Young Souls mixes punk and medieval to create a fresh, fun beat-em-up with RPG elements.
In Young Souls, the teenage twins Jenn and Tristan have had a tough hand dealt to them in life. After a freak fire, they are suddenly fending for themselves with nowhere to live. Along comes a kind, quirky scientist who adopts them, giving them much-needed shelter and stability. Life in the new town is boring, but one day while exploring the mansion, they find a portal to a different dimension and begin a quest to save the world.
There are two worlds that you will be jumping back and forth between. One is the typical human side that we are familiar with, but there’s another world, similar in appearances but also completely different, where goblins and other monsters thrive. This alternate world full of magic and monsters eventually becomes a tool to the twins, where they can upgrade abilities and buy and sell items that can only exist in that world. It’s a neat concept on the unlikely heroes trope, for sure.
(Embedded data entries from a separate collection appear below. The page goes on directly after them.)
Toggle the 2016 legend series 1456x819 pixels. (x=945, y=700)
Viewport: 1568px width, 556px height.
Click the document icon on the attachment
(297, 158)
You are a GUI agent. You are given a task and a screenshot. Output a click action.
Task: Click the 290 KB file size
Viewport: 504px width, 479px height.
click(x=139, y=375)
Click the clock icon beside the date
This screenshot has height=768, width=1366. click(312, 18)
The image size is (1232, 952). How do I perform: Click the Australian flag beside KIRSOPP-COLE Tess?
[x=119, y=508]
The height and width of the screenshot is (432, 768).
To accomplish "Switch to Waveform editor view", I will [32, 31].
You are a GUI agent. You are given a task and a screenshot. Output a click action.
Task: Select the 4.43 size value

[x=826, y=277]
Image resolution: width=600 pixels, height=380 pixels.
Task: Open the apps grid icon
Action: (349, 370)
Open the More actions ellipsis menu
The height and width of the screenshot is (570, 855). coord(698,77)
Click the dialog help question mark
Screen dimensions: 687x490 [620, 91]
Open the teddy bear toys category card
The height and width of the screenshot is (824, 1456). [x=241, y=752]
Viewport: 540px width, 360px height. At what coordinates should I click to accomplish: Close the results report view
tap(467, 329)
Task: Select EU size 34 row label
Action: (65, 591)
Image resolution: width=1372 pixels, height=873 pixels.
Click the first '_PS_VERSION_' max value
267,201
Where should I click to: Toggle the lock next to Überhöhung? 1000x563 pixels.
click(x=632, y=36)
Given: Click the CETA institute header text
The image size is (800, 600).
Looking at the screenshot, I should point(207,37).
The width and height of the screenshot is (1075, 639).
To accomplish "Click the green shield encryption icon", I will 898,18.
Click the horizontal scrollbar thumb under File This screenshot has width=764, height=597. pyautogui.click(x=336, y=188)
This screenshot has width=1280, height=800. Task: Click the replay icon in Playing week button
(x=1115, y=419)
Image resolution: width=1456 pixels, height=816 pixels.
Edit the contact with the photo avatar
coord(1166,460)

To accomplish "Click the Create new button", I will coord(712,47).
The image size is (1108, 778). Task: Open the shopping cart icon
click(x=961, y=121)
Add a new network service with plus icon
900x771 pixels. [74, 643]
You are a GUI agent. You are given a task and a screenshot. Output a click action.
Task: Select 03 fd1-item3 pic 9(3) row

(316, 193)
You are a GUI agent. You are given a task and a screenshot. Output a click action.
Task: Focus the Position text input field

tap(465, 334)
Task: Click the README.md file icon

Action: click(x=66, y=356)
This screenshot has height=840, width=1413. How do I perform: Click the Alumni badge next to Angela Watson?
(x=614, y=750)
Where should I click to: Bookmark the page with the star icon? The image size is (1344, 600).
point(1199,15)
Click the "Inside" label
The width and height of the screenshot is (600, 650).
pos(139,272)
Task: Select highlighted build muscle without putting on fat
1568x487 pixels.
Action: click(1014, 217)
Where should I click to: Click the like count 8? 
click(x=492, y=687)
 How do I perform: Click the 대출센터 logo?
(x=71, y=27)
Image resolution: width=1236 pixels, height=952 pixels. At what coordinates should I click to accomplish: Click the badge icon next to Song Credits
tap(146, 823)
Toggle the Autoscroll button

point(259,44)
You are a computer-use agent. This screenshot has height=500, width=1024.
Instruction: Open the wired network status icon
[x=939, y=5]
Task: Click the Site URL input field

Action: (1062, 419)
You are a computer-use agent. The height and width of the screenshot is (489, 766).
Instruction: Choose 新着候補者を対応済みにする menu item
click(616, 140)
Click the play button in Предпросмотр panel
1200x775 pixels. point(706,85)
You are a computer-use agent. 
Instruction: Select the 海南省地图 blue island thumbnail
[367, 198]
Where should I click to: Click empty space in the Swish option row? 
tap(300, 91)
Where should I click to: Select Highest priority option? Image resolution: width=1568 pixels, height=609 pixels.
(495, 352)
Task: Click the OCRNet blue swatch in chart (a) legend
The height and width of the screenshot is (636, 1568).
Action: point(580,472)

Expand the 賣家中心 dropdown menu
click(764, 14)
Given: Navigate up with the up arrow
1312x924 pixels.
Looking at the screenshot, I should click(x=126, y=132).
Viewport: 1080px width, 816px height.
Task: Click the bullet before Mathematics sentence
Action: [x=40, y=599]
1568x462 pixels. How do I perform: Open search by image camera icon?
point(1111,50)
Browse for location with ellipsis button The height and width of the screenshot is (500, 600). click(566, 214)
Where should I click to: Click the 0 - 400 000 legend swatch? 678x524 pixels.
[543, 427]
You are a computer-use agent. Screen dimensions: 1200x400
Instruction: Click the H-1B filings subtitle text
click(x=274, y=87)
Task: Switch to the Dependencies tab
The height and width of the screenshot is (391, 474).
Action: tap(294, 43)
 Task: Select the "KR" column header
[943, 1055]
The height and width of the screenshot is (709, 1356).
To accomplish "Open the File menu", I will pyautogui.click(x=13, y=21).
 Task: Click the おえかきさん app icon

Combat is mostly melee with some additional magic and abilities thrown in. You are able to block and dash to avoid attacks, but the fighting mostly remains similar to traditional beat-em-ups: fight a group, move to the next area. Bosses offer stronger attacks and require precise blocks and timing, giving you a chance to really test your skills.
Single-player pairs you with an AI companion, or you can also play co-op with a friend, sharing in the carnage together. Both characters are fully customizable from head to toe with armor and weapons, but you can also customize your clothes on the human side, as well. Young Souls makes it easy to play your way, with your preferred weapon, and look stylish while slaying.
The art design reminds me of Broken Age or Psychonauts and provides a clean aesthetic that showcases fluid animations and colorful design. The dungeons are quite detailed with something always going on in both the foreground and the background, adding depth to the otherwise dark and dingy environments. It was refreshing to find that each enemy had a distinct design to them and I didn’t feel like I was fighting “Goblin Red A”; instead, there are unique enemy classes with nuanced fighting styles for each creature.
Young Souls offers a role-playing beat-em-up with a heavy lean on story and customization. Throwing down against hordes of baddies is fun and exciting and the game has a unique art style that makes this cartoon-style brawler as gorgeous as it is fun to play. The twins may have the attitudes of typical teenagers, but the coming of age story that they find themselves intertwined with seems to suit them well.